### EXERCISE OBJECTIVE
Using the listing below, give again exactly the lines from the line with "You are a GUI" to the line with "This screenshot has width=502, height=425.", inclusive, without the pictures.

### TASK INPUTS
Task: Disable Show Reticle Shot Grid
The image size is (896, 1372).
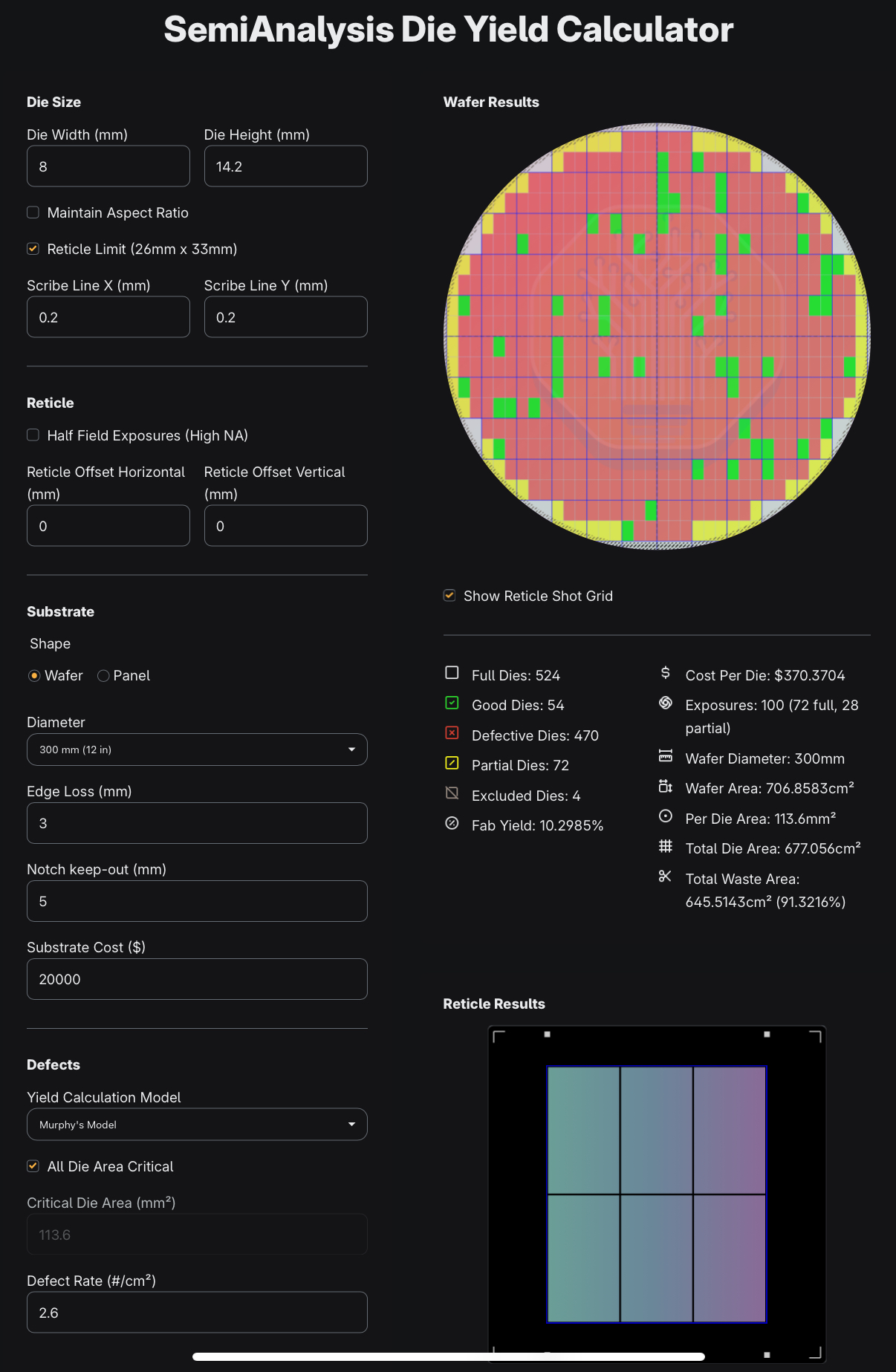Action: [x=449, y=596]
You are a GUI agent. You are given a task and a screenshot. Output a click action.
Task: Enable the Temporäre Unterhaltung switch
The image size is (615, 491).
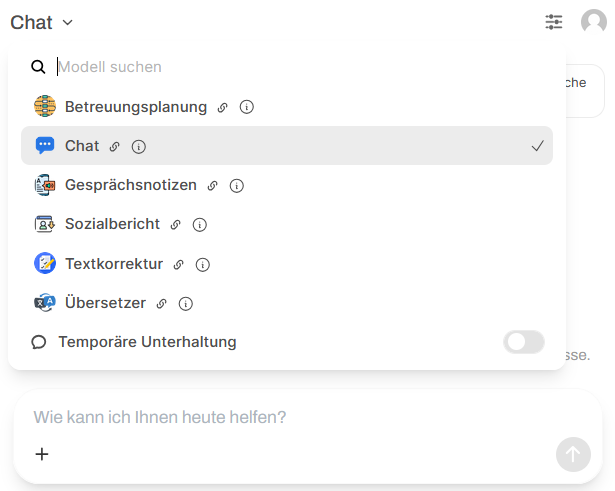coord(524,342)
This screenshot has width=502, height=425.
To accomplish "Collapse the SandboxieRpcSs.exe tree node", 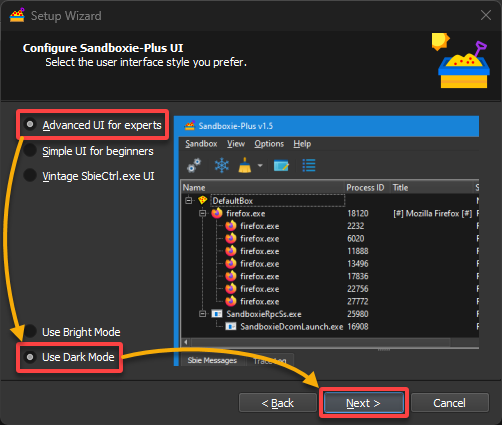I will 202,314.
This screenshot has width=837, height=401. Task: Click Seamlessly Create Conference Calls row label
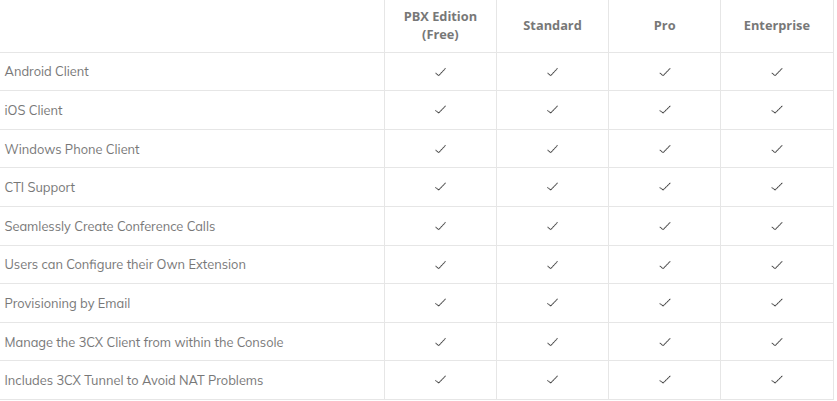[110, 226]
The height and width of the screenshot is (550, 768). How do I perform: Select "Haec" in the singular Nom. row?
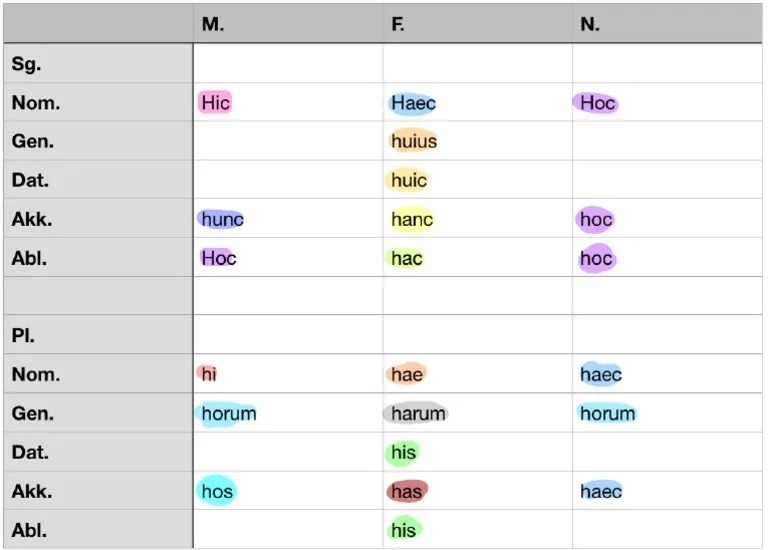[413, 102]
--
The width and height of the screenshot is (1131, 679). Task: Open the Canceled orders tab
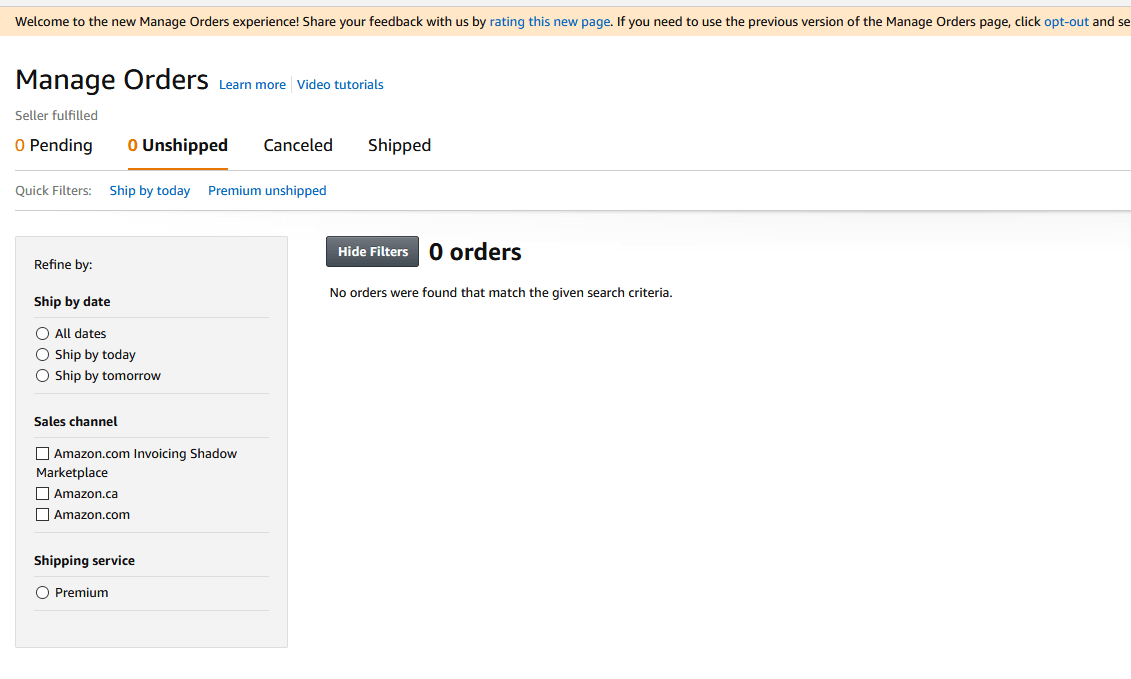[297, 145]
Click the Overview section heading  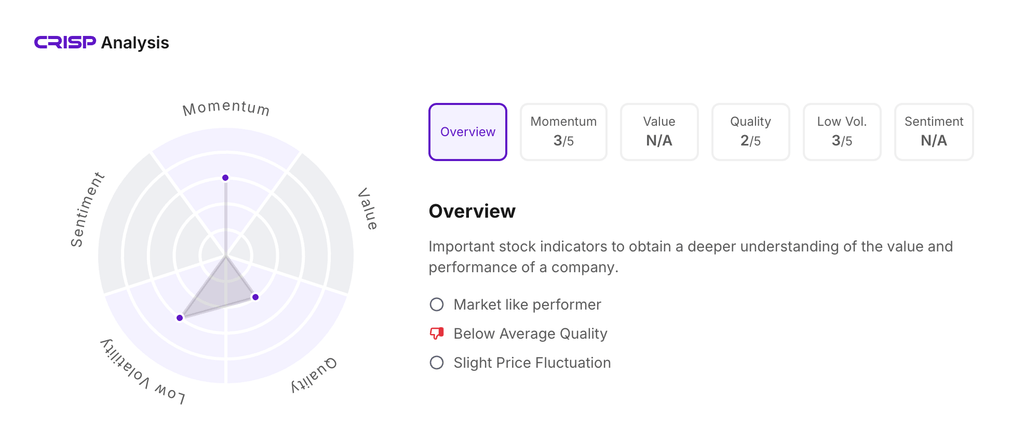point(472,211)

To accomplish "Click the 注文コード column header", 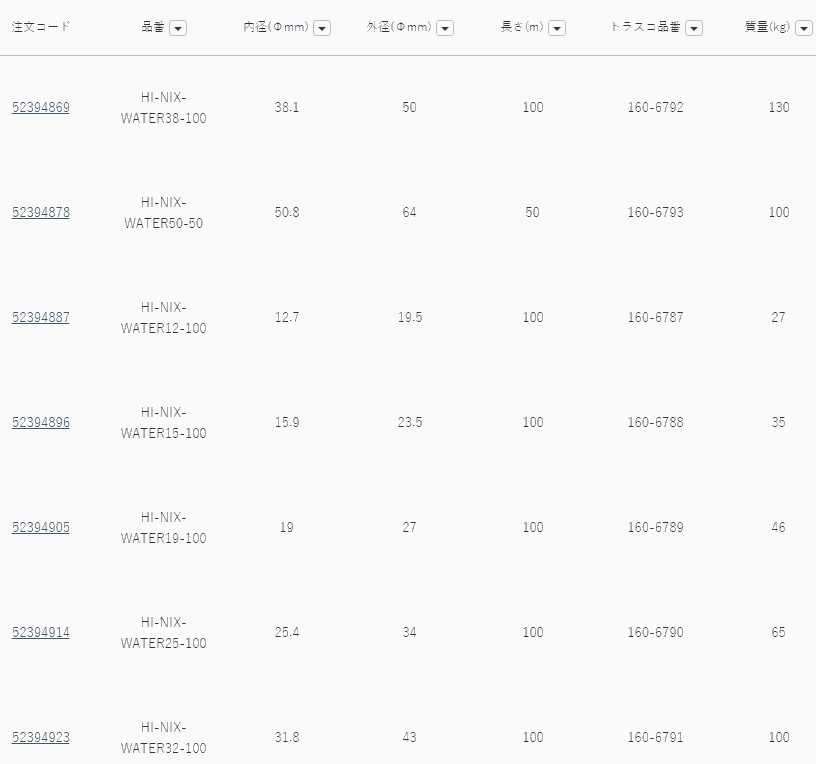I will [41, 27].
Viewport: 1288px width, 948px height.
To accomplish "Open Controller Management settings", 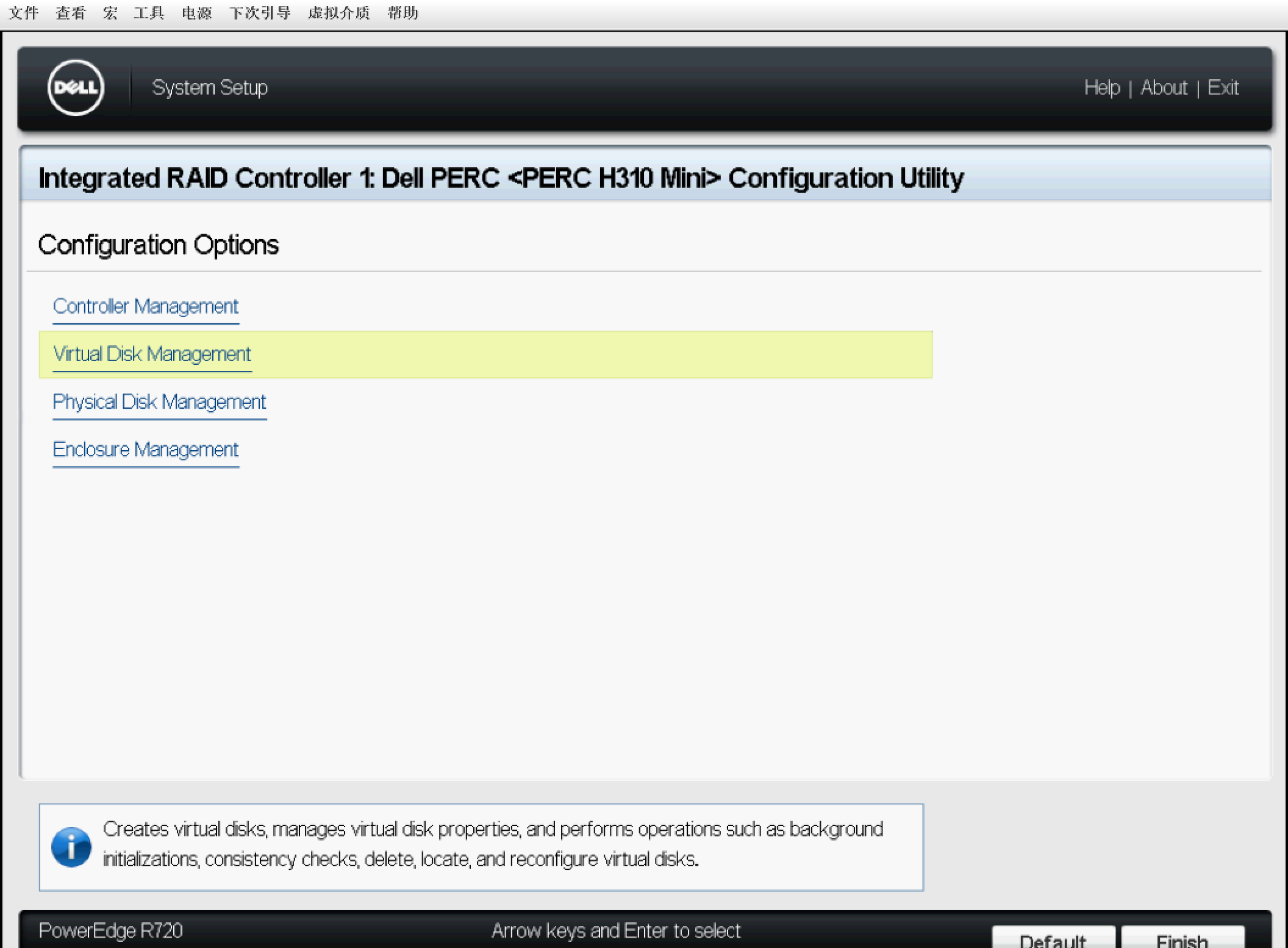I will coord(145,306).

### RESULT
You are a GUI agent. You are given a task and a screenshot. Output a click action.
Task: Enable the Temporäre Unterhaltung switch
The image size is (615, 491).
coord(524,342)
This screenshot has width=502, height=425.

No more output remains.